Saya memiliki teman yang saya dan teman-teman lain tahu bahwa ia adalah seorang gay. Kami berteman cukup lama, semenjak kami berdua belum menjadi pimpinan sampai sekarang kami berdua sudah ‘pensiun’ jadi pimpinan; jadi bisa dibayangkan dong seberapa lama persahabatan kami?
Kami tahu bahwa dia pernah menjalin hubungan asmara dengan pria lain, tetapi tidak pernah membicarakannya kepada kami. Buat saya, ia lebih dari sekadar teman kerja, dan saya berharap ia bisa bercerita terhadap kami. Namun, itu tidak pernah dilakukan walau hubungan pertemanan kita sudah cukup uzur. Menurut saya, LGBT di Indonesia sebaiknya sudah mulai bisa terbuka dan menerima keadaaannya yang berbeda dengan orang lain. Hal ini penting karena menyangkut kesehatan mental dan jiwa yang waras. Dari hidup teman saya yang juga sudah lumayan ‘uzur’ ini, kerahasiaaan membuat ia malah membenci LGBT lain. Malah, terkadang ketidaksukaannya bukan berdasarkan pemikiran yang matang. Saya berharap teman saya ini sudah mulai bisa bercerita agar luka batin yang dimilikinya perlahan bisa sembuh.
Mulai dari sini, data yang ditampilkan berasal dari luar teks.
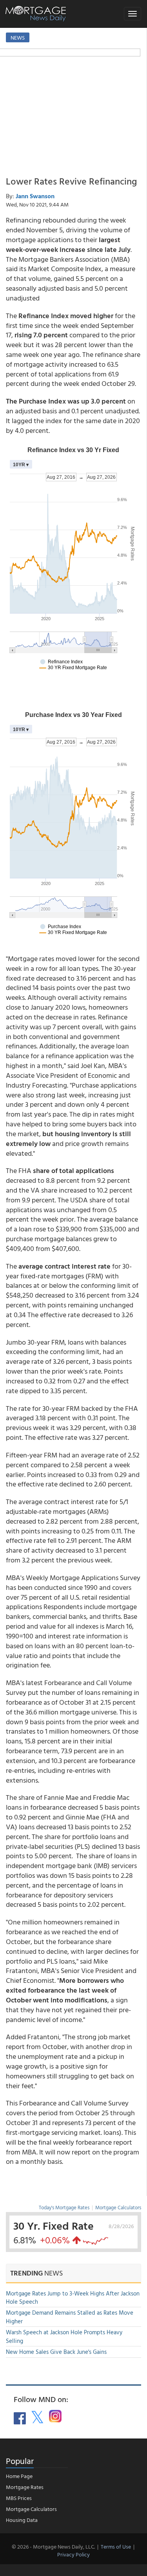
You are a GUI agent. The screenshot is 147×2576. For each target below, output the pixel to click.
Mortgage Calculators (118, 2207)
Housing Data (22, 2520)
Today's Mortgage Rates (64, 2207)
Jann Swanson (35, 196)
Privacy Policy (73, 2554)
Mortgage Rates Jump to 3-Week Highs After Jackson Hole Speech (73, 2297)
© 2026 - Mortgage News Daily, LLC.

Selama pandemi Covid-19 2021, saya diminta untuk mengajar teman-teman Lesbian, Biseksual, dan Transgender Queer (LBTQ) dalam sebuah kelas penulisan. Selama mengajar dan berinteraksi dengan mereka, saya merasa bahwa mereka memiliki suara yang terbungkam. Oleh karena itulah, suara yang terbungkam itu dituliskan dalam sebuah kelas menulis. Jadi semacam terapi. Namun, saya merasa, menulis untuk diri sendiri adalah tingkat penulisan yang paling mendasar. Seiring dengan perkembangan keahlian menulis, seorang penulis akan mulai bisa menulis untuk orang lain, LGBT atau bukan.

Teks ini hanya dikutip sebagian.